To do good writing, read good writing. Here’s the good writing I’ve been reading this week.
It hasn’t been a good week for the news business. Deadspin reveals how the country’s top sports news outlets got so caught up in a tragic love story they overlooked the fact that one of the parties involved didn’t exist. The Atlantic published, and then pulled, an advertorial written by the Church of Scientology after readers protested. A Time story on the U.K.’s elite universities had so many facts wrong the magazine had to run a 500-plus word correction.
I’m not one to dwell on the shortcomings of others. Over the years, I’ve made plenty of mistakes, big and little. But every so often it’s good to look at what the other guy did wrong, if only to save ourselves from doing the same.
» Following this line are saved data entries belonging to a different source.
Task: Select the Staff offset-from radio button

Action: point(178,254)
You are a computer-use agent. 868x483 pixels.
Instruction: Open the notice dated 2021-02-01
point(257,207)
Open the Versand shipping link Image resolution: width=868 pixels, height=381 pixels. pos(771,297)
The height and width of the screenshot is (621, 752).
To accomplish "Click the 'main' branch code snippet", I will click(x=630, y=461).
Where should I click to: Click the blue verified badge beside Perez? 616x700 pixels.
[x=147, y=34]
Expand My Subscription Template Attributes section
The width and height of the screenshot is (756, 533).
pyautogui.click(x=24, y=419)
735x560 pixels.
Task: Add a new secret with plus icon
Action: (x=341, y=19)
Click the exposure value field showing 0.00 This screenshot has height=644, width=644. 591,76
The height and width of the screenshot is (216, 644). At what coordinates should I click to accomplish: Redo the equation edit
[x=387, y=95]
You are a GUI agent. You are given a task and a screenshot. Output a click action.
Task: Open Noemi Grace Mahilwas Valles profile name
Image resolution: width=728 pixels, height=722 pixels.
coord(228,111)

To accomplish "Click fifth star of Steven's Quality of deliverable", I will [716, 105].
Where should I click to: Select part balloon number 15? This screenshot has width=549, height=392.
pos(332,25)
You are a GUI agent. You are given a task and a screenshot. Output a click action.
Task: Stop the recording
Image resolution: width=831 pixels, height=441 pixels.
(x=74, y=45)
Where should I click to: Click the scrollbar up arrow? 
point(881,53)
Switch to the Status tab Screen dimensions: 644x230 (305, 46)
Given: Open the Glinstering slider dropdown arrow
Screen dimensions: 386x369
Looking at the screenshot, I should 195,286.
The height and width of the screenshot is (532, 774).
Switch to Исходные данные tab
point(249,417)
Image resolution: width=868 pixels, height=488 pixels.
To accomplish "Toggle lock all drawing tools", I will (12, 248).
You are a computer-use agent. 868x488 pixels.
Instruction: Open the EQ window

Here’s more about this week’s mess ups:
Manti Te’o and the girlfriend hoax – Deadspin, Gawker Media’s sports blog, reported this week that the star Notre Dame linebacker’s girlfriend, who he claims to have known only over the phone and online and who he’d said died of cancer last fall, never existed. ND and Te’o have publicly stated that the football player was duped, but news organizations are continuing to investigate, the better to determine who knew what when.
Too bad none of them thought of doing that last fall, after Te’o first started sharing that his grandmother and Internet girlfriend died on the same day. SB Nation ran a piece listing all of the media, including many national news outlets, that wrote about Te’o and his GF without looking up anything about her. No. 1 on the list: “Us.” Deadspin’s EIC Tommy Craggs did a Q&A with Poynter, the journalism training site and media watchdog, explaining how the story came together.
BTW, here’s the story I wrote for MSN Money, on catfishing’ and the dangers of online relationships.
The Atlantic’s Scientology sponsored content brouhaha – On Jan. 14, the magazine published a “sponsored content” piece for the Church of Scientology lauding the great things that church had done in 2012, an advertorial no doubt timed to appear around the publication date of a new book that investigates the church by New Yorker staff writer Lawrence Wright.
The Atlantic pulled the piece within 12 hours – but Poynter preserved a copy that you can see here – after readers called foul. One of the reasons: the church chose to allow comments on the sponsored piece, and Atlantic readers objected when it appeared that the magazine was using different guidelines for monitoring those comments than what’s used for monitoring comments on regular stories. The magazine apologized, saying in part: “We screwed up. It shouldn’t have taken a wave of constructive criticism — but it has — to alert us that we’ve made a mistake, possibly several mistakes.”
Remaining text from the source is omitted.